Required task: Reproduce verbatim the lines of the listing that run from its beginning through the line containing "Click the Tesla", including that line.
--- Start of Data for this task ---
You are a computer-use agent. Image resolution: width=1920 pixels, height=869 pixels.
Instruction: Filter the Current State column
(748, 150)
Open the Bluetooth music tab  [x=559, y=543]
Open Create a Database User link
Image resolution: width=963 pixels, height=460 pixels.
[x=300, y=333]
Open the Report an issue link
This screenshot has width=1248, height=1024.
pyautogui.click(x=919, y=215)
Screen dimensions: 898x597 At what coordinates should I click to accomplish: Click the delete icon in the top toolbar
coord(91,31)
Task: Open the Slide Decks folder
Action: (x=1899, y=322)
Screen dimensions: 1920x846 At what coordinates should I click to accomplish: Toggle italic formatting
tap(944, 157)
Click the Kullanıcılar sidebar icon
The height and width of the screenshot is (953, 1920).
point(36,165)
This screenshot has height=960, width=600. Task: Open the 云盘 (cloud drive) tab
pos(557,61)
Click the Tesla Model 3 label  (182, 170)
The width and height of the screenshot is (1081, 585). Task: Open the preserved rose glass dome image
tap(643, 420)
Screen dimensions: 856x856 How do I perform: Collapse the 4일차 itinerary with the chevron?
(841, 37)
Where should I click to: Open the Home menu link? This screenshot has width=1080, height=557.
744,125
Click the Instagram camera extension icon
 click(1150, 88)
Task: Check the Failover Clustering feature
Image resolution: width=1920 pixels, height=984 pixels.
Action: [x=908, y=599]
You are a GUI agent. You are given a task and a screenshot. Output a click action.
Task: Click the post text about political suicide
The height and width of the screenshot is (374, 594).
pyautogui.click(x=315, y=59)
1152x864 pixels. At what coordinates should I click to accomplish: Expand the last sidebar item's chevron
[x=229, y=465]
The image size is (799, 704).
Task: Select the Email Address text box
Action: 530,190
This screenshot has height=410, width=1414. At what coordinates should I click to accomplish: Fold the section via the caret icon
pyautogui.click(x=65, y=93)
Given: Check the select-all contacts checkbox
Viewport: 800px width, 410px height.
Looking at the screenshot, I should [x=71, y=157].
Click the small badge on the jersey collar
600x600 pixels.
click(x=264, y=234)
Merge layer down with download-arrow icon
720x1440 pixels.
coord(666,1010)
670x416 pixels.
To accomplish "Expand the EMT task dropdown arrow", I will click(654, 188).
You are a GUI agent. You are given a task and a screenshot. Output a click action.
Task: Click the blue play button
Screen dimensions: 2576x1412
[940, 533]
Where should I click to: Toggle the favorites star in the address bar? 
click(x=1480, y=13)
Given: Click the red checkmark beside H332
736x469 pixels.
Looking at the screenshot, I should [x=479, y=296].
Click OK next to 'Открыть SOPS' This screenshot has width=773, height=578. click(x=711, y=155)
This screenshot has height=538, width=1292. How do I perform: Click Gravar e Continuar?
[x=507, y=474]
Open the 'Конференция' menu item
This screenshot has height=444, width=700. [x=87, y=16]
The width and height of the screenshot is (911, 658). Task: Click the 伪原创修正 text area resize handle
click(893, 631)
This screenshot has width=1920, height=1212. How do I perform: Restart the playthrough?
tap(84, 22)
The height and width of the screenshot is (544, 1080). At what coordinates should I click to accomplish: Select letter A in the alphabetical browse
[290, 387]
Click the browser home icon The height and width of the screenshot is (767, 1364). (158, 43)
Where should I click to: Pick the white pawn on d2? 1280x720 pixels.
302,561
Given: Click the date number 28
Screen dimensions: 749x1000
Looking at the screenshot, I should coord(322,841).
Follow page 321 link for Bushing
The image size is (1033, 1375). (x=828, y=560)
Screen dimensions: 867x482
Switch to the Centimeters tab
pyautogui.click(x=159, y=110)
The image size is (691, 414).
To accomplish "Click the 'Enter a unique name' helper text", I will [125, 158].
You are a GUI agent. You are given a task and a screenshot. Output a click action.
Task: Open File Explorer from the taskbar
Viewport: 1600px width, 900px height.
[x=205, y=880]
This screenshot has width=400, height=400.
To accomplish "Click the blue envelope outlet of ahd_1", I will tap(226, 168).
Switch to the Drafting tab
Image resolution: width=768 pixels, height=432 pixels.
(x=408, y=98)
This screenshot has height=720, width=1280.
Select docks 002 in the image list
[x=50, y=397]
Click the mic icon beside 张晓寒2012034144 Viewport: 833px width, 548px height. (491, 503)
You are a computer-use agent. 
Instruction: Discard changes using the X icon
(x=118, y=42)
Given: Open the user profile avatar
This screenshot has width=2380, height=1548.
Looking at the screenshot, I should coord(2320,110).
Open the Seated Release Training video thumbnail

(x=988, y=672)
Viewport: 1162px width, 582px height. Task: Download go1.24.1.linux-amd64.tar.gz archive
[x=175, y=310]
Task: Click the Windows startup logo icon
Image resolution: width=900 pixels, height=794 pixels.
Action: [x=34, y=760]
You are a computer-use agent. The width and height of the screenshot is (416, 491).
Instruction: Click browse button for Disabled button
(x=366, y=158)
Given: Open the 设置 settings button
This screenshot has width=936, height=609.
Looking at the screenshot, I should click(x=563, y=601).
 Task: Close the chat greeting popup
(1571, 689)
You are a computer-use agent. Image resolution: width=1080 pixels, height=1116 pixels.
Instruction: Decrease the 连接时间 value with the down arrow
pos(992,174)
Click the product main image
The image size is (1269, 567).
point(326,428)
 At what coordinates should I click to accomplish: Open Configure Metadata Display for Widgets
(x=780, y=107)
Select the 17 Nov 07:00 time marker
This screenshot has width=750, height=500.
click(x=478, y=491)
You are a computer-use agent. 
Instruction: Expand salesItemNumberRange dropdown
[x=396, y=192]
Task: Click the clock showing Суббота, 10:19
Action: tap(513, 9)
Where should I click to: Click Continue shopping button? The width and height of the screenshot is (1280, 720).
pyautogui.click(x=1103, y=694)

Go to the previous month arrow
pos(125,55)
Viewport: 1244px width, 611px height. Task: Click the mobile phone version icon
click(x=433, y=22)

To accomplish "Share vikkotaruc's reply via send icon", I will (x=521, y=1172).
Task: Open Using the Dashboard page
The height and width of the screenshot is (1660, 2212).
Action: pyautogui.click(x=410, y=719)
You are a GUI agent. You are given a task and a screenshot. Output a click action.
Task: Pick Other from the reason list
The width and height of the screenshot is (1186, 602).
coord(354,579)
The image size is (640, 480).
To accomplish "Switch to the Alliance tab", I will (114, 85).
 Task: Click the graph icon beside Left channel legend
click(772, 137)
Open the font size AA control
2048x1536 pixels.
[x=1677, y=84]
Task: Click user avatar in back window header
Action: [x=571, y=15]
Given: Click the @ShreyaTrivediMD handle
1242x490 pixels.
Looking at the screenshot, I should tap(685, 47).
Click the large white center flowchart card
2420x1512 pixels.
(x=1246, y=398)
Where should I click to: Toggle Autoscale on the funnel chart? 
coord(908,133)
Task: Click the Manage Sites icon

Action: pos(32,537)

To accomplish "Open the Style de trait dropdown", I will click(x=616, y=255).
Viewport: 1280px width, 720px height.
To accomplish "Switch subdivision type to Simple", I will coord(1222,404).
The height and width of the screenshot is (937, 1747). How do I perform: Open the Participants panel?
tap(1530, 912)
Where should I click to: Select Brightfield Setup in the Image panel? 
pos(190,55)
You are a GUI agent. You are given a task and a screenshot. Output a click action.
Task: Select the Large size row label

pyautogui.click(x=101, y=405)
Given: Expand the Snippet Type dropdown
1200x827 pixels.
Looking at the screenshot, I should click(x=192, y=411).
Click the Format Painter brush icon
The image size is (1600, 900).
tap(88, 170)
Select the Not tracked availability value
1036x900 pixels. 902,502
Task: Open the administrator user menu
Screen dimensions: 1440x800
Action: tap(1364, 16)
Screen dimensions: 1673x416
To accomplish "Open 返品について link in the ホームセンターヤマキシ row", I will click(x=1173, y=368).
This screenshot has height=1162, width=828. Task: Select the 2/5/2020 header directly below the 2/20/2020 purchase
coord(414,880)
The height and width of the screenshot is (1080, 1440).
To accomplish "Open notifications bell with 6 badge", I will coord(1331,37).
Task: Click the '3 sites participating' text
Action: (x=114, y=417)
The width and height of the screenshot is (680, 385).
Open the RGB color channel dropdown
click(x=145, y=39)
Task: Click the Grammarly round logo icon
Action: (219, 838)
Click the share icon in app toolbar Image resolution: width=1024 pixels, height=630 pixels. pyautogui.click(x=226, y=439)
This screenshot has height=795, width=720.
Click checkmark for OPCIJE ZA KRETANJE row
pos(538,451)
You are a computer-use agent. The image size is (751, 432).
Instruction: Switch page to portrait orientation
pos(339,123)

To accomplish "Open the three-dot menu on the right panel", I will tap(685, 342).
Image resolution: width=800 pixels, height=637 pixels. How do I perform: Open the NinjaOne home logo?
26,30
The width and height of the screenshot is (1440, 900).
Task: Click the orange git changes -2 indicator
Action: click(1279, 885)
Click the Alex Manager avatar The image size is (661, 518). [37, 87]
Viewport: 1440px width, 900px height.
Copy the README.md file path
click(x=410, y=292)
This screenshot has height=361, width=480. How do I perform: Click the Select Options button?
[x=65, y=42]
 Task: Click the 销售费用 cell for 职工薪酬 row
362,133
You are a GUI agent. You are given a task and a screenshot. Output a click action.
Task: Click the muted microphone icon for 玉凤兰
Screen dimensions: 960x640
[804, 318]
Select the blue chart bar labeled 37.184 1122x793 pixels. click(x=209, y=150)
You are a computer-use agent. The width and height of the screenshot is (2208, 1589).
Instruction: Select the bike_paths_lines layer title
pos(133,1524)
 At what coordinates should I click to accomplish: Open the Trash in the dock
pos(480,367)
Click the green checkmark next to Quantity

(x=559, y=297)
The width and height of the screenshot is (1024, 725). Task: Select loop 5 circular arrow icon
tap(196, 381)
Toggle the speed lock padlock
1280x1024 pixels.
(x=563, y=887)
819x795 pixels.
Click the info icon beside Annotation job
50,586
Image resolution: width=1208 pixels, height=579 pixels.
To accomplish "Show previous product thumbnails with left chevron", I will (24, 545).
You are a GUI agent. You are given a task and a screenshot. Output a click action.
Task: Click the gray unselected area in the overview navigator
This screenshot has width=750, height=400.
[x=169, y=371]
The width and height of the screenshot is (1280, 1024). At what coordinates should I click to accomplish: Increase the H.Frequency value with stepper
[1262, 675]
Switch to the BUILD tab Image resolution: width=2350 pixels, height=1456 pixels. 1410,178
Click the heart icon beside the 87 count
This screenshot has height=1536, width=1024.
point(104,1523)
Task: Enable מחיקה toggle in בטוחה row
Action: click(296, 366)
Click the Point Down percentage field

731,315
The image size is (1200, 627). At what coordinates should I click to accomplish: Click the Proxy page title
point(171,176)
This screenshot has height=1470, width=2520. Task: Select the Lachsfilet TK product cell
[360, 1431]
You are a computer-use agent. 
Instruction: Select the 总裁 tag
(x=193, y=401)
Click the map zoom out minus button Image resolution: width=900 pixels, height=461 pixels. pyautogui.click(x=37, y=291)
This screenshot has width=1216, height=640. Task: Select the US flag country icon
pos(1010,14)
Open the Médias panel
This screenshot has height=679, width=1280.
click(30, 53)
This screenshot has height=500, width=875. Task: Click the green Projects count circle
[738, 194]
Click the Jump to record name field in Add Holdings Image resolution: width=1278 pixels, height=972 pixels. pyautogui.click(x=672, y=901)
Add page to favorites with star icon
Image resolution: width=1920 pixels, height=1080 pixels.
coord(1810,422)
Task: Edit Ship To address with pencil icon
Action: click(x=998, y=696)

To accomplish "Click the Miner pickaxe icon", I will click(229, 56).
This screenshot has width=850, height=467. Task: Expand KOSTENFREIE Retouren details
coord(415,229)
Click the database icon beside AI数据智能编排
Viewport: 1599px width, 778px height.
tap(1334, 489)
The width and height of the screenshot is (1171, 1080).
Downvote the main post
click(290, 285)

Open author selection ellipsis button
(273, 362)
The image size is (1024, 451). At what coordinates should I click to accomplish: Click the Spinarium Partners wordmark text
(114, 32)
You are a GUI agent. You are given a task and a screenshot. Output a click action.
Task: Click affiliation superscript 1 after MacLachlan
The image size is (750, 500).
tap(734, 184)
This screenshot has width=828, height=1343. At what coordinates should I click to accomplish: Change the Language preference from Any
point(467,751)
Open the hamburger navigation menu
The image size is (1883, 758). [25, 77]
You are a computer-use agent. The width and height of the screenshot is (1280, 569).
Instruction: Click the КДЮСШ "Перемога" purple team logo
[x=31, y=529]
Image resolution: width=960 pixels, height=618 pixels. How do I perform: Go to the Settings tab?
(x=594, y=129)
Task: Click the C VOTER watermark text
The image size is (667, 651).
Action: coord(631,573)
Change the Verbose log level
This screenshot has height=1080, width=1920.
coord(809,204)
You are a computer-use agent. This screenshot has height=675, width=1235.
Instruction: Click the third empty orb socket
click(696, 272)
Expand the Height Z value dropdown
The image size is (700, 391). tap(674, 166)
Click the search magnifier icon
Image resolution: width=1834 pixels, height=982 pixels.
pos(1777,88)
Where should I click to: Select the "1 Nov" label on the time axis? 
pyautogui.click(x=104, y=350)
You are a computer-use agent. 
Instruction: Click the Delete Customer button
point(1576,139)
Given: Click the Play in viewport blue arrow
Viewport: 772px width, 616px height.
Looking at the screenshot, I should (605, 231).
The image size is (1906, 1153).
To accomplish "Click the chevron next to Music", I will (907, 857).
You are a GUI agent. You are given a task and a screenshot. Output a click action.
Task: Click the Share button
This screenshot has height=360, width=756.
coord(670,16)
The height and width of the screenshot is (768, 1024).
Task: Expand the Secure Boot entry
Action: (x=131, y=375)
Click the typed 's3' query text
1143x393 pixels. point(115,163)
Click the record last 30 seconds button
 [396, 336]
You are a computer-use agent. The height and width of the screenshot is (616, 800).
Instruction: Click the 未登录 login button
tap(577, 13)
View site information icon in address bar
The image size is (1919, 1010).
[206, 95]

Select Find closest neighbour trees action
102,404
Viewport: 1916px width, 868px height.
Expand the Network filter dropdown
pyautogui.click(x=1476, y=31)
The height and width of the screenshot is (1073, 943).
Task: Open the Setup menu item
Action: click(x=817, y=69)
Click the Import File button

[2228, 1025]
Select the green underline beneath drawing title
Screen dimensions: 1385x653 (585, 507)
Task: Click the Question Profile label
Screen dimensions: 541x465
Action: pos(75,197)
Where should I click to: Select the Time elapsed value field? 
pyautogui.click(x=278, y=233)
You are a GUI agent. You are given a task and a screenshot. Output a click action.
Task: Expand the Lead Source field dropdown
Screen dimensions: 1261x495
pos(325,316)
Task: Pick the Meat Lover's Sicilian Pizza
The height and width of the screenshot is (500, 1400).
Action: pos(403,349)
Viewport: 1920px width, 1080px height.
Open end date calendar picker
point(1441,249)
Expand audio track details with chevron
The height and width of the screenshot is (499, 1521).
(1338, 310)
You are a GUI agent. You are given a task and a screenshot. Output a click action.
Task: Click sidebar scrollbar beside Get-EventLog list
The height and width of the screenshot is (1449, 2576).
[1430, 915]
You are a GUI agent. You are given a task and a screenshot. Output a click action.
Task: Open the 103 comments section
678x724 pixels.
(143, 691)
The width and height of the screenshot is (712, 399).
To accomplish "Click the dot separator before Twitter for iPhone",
--- End of Data for this task ---
Written response:
You are a computer-use agent. Image resolution: width=1920 pixels, height=869 pixels.
Instruction: Filter the Current State column
(748, 150)
Open the Bluetooth music tab  [x=559, y=543]
Open Create a Database User link
Image resolution: width=963 pixels, height=460 pixels.
[x=300, y=333]
Open the Report an issue link
This screenshot has width=1248, height=1024.
pyautogui.click(x=919, y=215)
Screen dimensions: 898x597 At what coordinates should I click to accomplish: Click the delete icon in the top toolbar
coord(91,31)
Task: Open the Slide Decks folder
Action: (x=1899, y=322)
Screen dimensions: 1920x846 At what coordinates should I click to accomplish: Toggle italic formatting
tap(944, 157)
Click the Kullanıcılar sidebar icon
The height and width of the screenshot is (953, 1920).
point(36,165)
This screenshot has height=960, width=600. Task: Open the 云盘 (cloud drive) tab
pos(557,61)
Click the Tesla Model 3 label  (182, 170)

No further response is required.